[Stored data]
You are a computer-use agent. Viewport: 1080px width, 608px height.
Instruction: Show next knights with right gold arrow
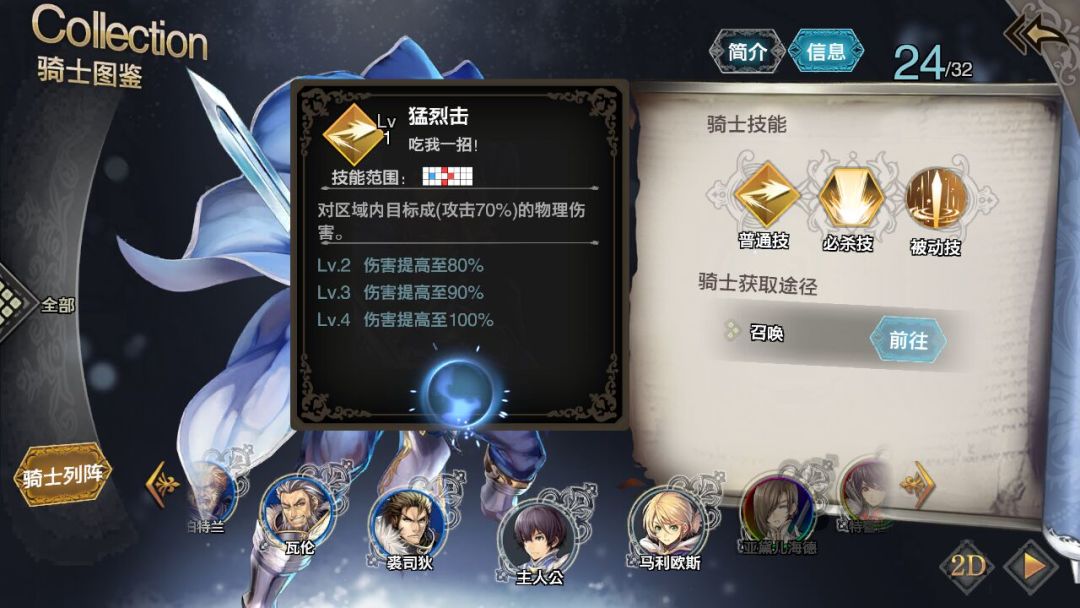coord(920,484)
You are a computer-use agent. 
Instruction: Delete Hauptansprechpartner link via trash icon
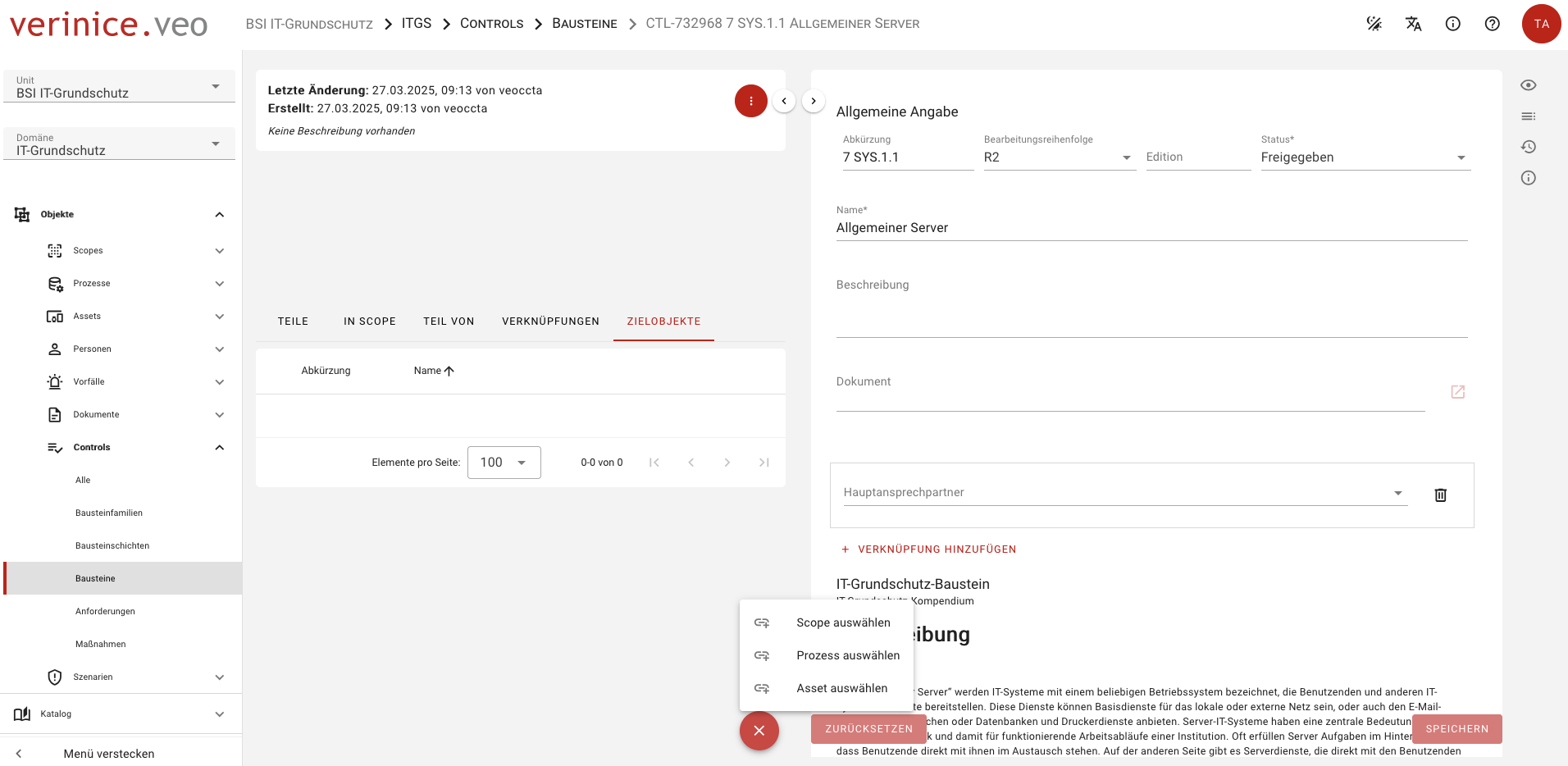pyautogui.click(x=1440, y=495)
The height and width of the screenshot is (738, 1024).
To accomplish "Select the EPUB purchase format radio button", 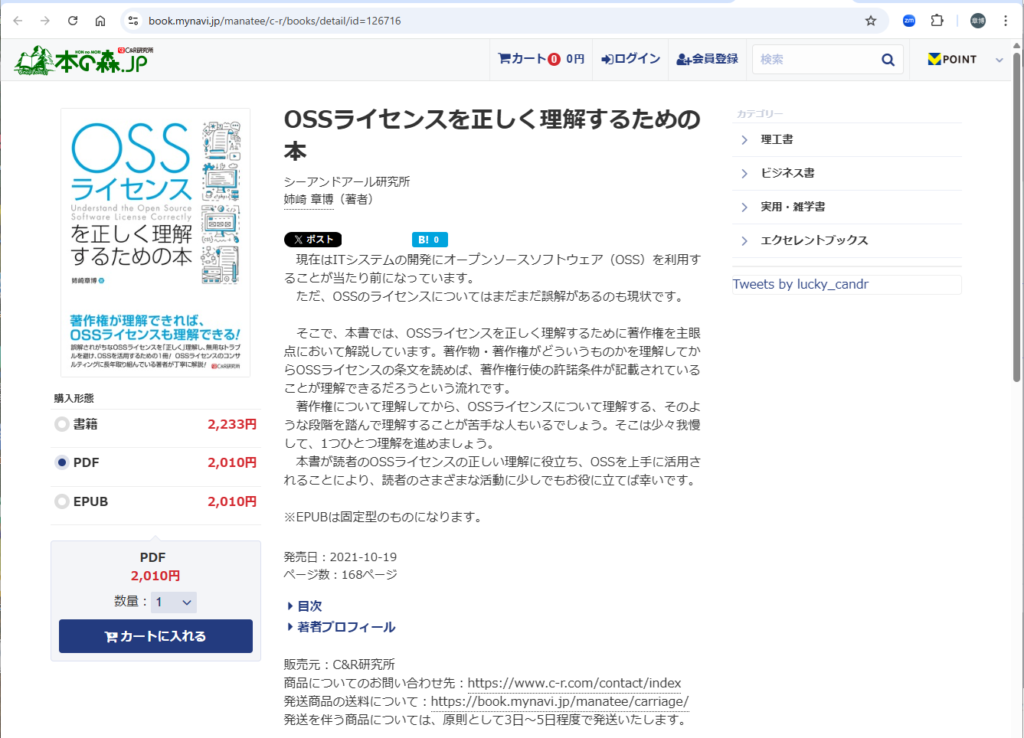I will click(62, 501).
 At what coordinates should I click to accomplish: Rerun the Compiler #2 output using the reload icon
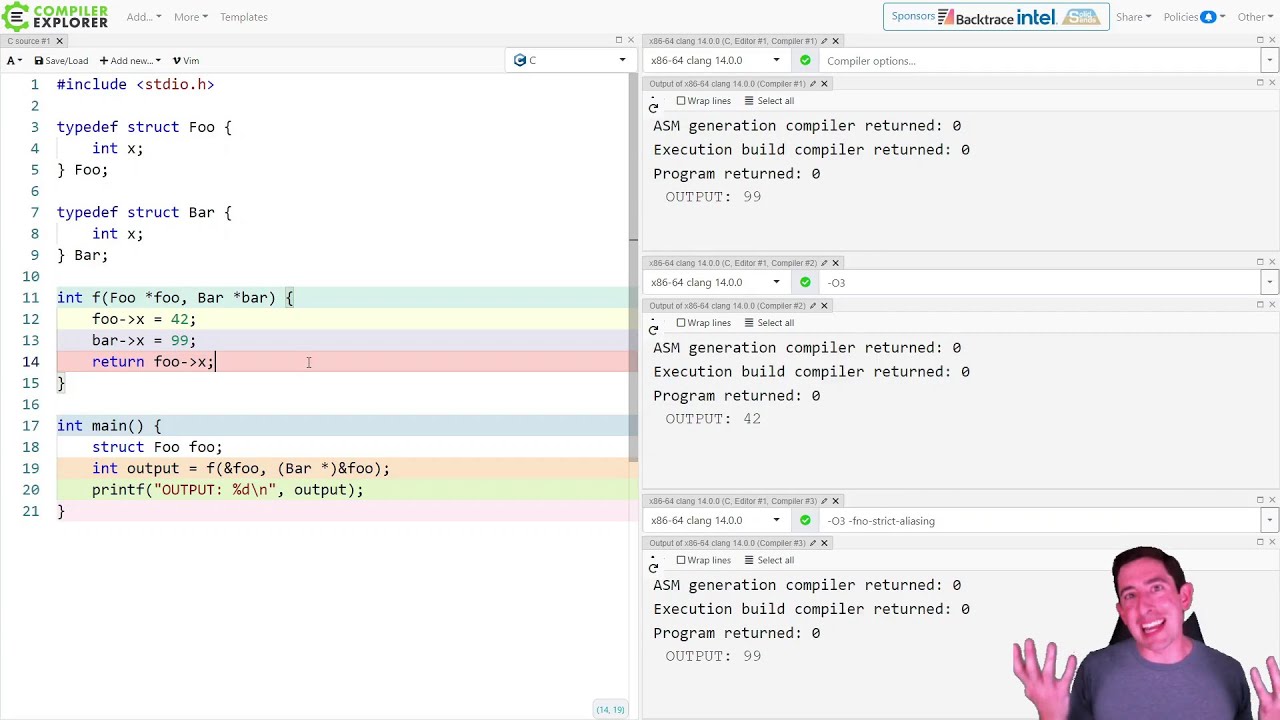(654, 329)

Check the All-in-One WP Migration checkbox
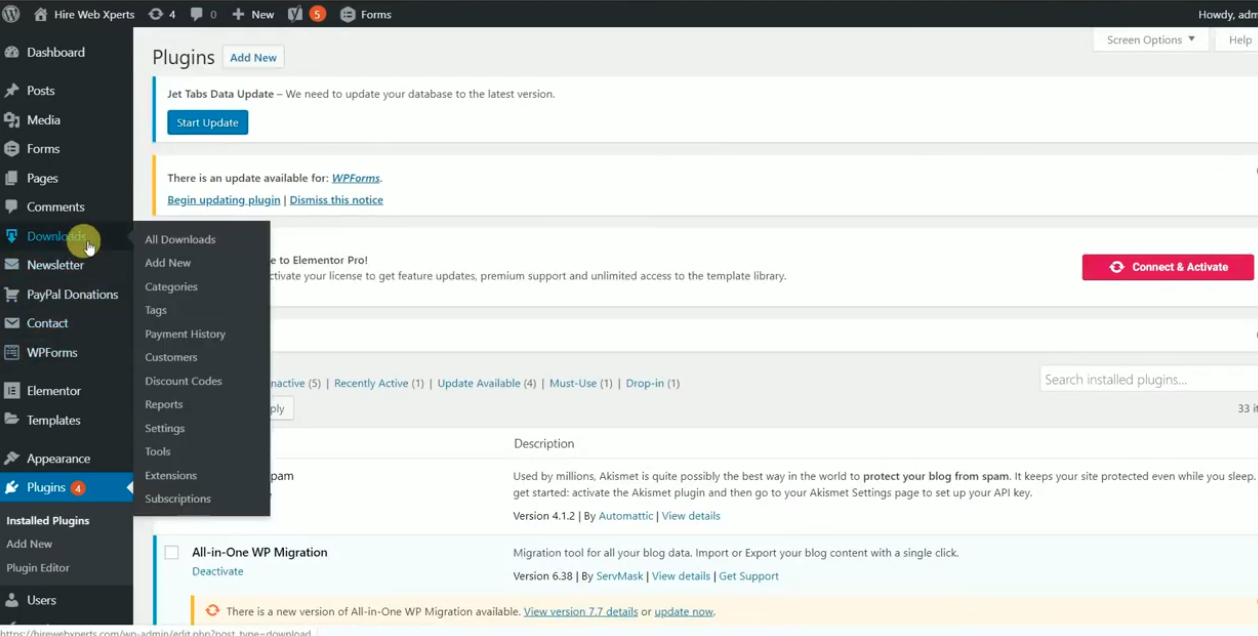pos(172,553)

__Exercise brief__
Excluding the pictures, restate word for word the lines from the one that holds "At what coordinates" through the last line of the entries, both ends included.

__Answer to this problem__
 At what coordinates should I click to accomplish: Rerun the Compiler #2 output using the reload icon
(654, 329)

Check the All-in-One WP Migration checkbox
pos(172,553)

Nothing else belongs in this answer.